◆ **Exercise brief**:
Among the entries below, find the lines with "Image" and copy them.

◆ **Exercise material**:
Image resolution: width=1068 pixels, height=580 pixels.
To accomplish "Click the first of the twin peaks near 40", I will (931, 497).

==

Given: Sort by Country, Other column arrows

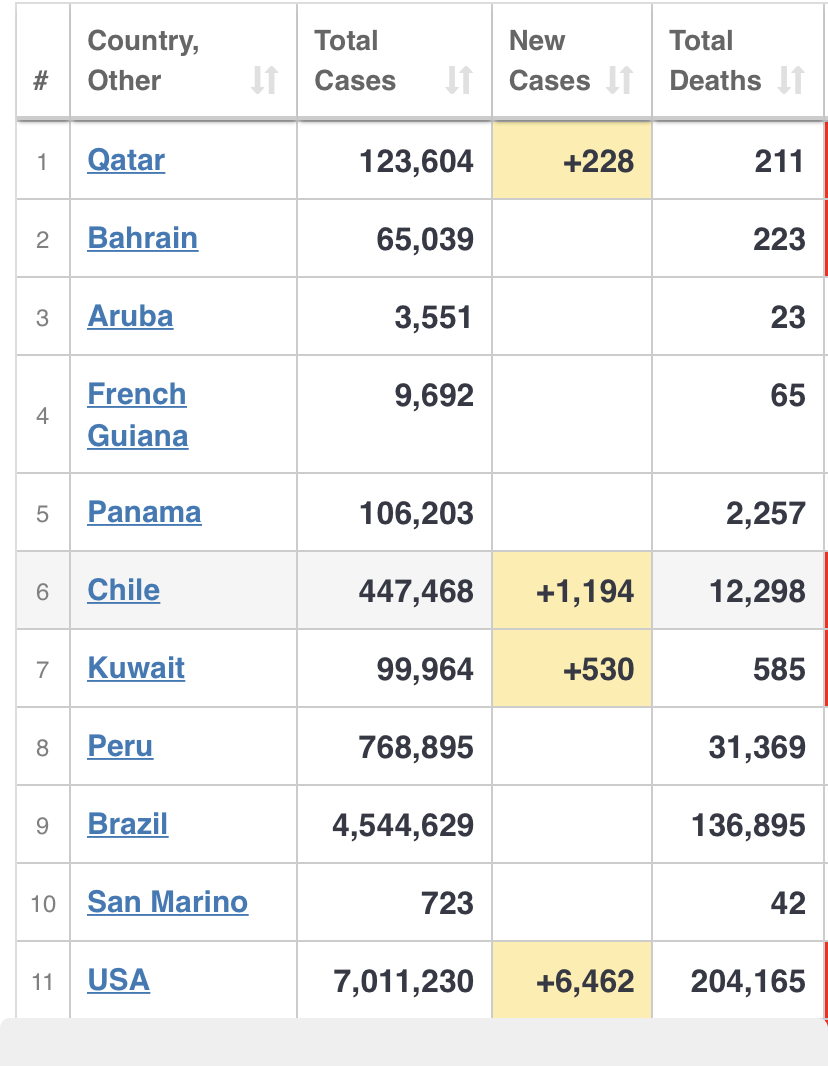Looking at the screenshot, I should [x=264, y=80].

---

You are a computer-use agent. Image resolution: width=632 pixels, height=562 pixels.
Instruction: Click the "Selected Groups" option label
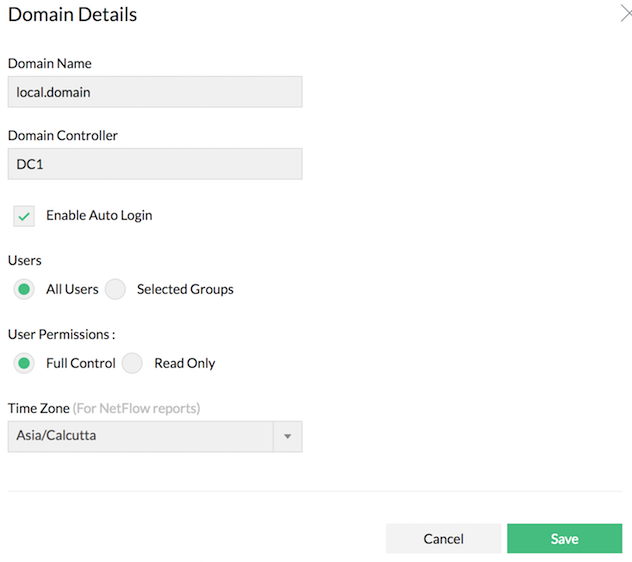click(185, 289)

◆ **Answer to this exercise**:
Image resolution: width=1068 pixels, height=580 pixels.
You are a computer-use agent. Image resolution: width=632 pixels, height=562 pixels.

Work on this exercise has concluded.